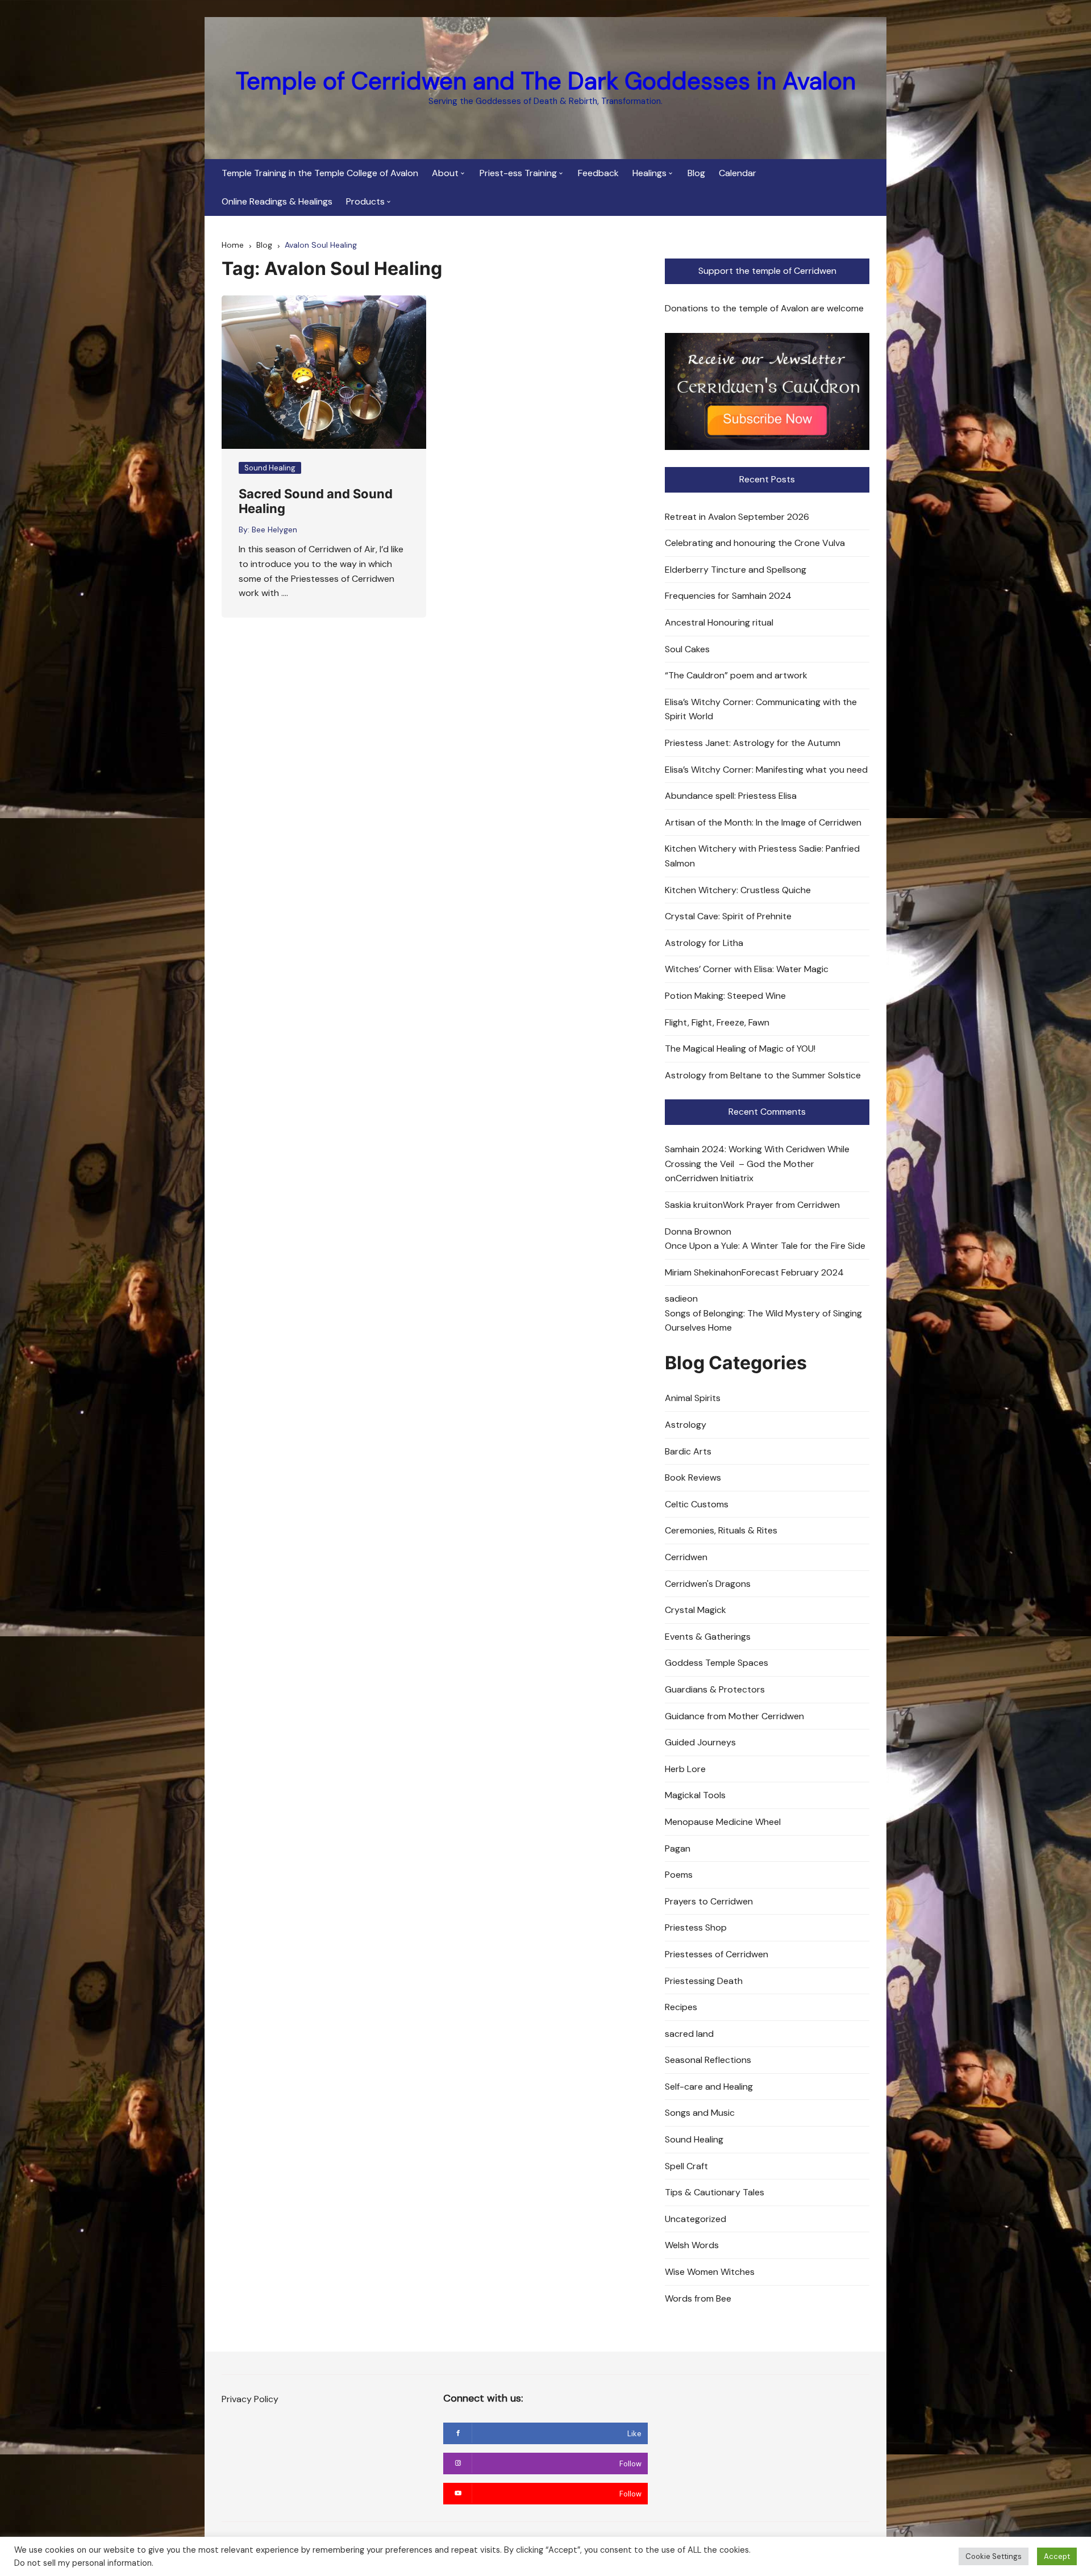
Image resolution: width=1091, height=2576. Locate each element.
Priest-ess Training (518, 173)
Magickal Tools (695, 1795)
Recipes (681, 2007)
--
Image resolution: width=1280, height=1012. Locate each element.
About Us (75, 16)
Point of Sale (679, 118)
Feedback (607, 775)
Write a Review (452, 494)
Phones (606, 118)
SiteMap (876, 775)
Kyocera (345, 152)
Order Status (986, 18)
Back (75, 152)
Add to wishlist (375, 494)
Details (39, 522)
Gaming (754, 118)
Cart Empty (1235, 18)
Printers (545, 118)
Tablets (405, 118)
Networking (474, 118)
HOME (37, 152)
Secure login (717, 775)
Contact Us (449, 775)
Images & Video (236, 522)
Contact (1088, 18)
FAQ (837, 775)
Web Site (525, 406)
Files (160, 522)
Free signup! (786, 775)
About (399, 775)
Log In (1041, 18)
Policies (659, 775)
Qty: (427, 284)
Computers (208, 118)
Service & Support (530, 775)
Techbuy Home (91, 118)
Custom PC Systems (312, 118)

* [Your goal]:
Go through the material above, and wherever a line holds the word "Locate", copy it.

* [Answer section]:
Image resolution: width=1091, height=2576. Locate each element.
Image resolution: width=1280, height=1012. Locate each element.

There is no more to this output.